Why do students seem to prefer this type of proof by contradiction to direct proof?

A couple of ideas I thought might be behind this:

• 'proof by contradiction' is a thing they can give a name to, whereas direct proof doesn't have its own 'identity' in the same way;
• in a proof by contradiction you see at the start what you are aiming for, ie the opposite of your assumption (this won't always work, but is probably true of most cases they see);
• proof by contradiction changes the logic to something they find easier to think about (I came across this with a standard uniqueness proof - I think the idea that I had two objects that in the end turn out to actually be the same object was too confusing as an idea that was true, but it made more sense as a contradiction).
• I understand the sentiment of your question, although I don't have an answer. Many times when trying to prove something, I first stumble on a proof by contradiction, only to soon thereafter find a direct proof that is even shorter. Jan 7, 2016 at 21:31
• mathoverflow.net/a/12400/1106 may be useful. I think it may actually be easier to find a contradiction in that "nonexistant, contradictory land" than it is to find a direct proof in our real mathematical universe. I think students are tempted by the increased ease of proof by contradiction, and so gravitate towards it toward everything, without realizing what they are giving up as a result. Jan 10, 2016 at 2:20
• I have a distinguished friend who uses proof by contradiction only as a last resort, since often this proof technique can short-circuit concrete constructions that lead to insight. If this claim is true, then it would explain why students like the technique so much…it has the power to more quickly end homework problems! Jan 10, 2016 at 23:57
• Assume students don't like proof by contradiction....
– rbp
Jan 11, 2016 at 16:28
• Proof by contradiction is powerful. Perhaps you emphasized it too much in class? Follow @JonBannon's colleague's policy... Jan 11, 2016 at 23:59

Suppose you're in an unfamiliar city without a map. You're trying to get to a particular address, which you know is within five blocks of you, but you have no idea how the streets are laid out, whether they're all orthogonal to one another, in which direction the addresses increase, or anything.

So to start out you'll probably walk in one direction until you can find at least two buildings on the same street with their addresses written on them. (This is surprisingly hard, if you haven't tried recently; often there may only be a single building on a block that has its address displayed anywhere.) Then you at least know which direction the numbers increase in. Next, you might figure this out in a perpendicular direction, and so forth.

Eventually, you'll reach your destination, but you likely won't have a solid mental picture of how you got there.
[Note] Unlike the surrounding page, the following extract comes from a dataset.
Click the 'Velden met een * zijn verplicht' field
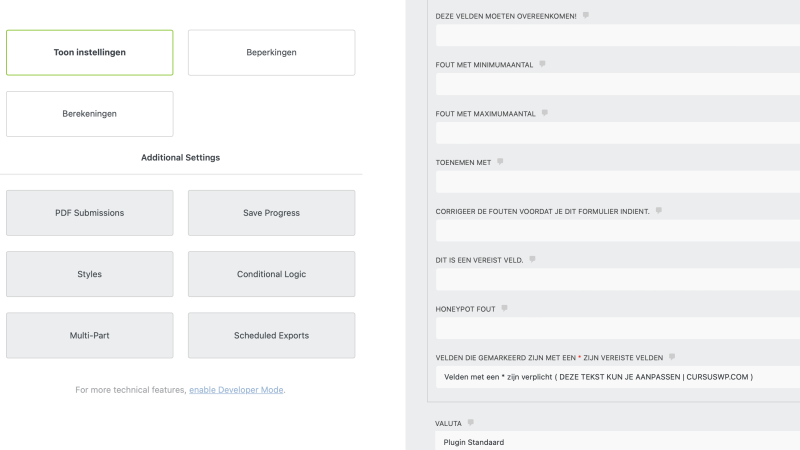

And the path you took would look convoluted and absurd to someone familiar with the city, who knows that all the numbered streets in this city all run east-west and are all on the south side.

Someone setting out to write a proof for the first time cannot hold an entire proof in his head, even of something completely trivial. A student may be able to start out from the hypotheses and get to the conclusion while having no idea how what happened along the way. Since contradiction is often helpful, it makes sense to start out by trying this. By the time the proof is done, the student doesn't know whether this got used or not, because the student doesn't have the mathematical maturity to see the proof as anything more than a long sequence of steps, only one or two of which can be held in the mind at once.

"For all" statements are hard to grasp because they don't really exist outside of mathematics (or philosophy or other abstract domains). In any vaguely empiricist epistemology, you can have "there exist" statements, and you can have "for some" or "for most" or "for every case we have seen" statements, but even the last is not "for all" statement in the mathematical sense, and you can't verify empirically a "for all" statement in the mathematical sense.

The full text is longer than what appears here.